Exhibit Requirements: For all divisions, BBQ Setup & Grilled Meat exhibit and completed record sheet.
- Participants are responsible for selecting and purchasing the meat of their choice.
- Meat must be purchased from a retailer or packaged in state or in USDA stamped packaging. It must be stored in this original, unopened stamped packaging, according to safety guidelines, until the time of grilling. This means no marinating until after meat has been through the check-in process
- Meat must be stored according to safety guidelines until the time of grilling. You may choose the meat category you would like to grill, as long as it meets your grade level requirements. Each participant must use a charcoal grill, which they provide, and are encouraged to have a pop-up tent for protection during the contest.

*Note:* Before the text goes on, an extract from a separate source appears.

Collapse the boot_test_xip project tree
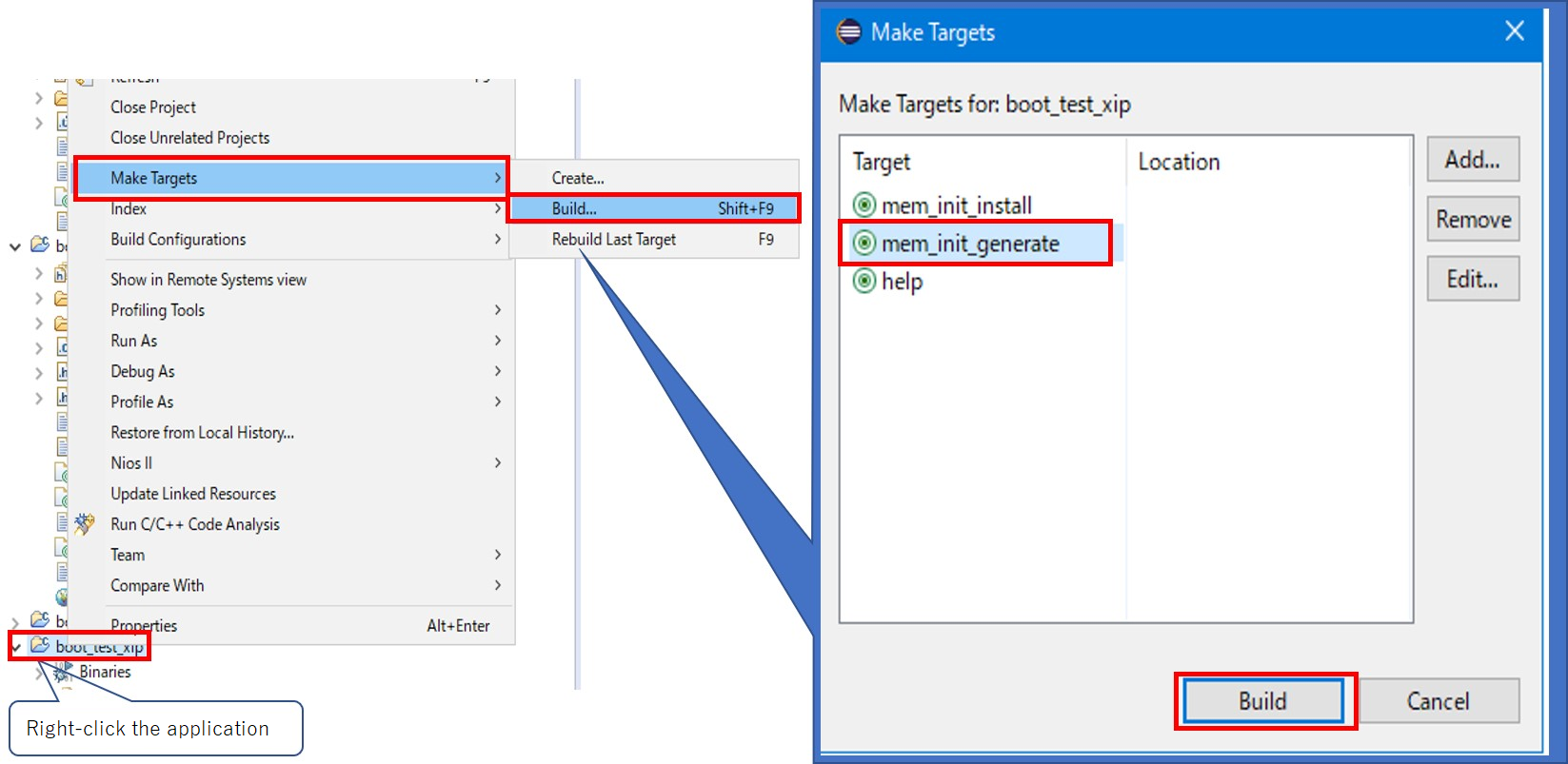 pos(16,647)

- Judging will be based on safety and sanitation, as well as the appearance, taste, and tenderness of the meat.
- The grilled project will be presented to the judge in the container provided by the superintendent.
- No food garnishes may be added to the exhibit.
- Each participant may choose a grilling theme and decorate the grilling area. The theme will be a separate competition, which will not be separated by grade. This is not a requirement to complete the project. However, a theme score will be included for an overall sweepstakes winner.
- You are welcome and encouraged to have a picnic with your family and friends, however, only your specific barbecued item or items will be judged.
Note: Participants who are awarded Champion in their division will move to the next division the following year, regardless of their grade.
BEGINNER - 3RD THRU 5TH
Grill one meat - Pork Chop.
INTERMEDIATE - 6TH THRU 8TH
Grill two meats - Pork Chop and Chicken.
ADVANCED - 9TH THRU 12TH
Grill two meats - Pork Chop and Chicken and one grilled side item.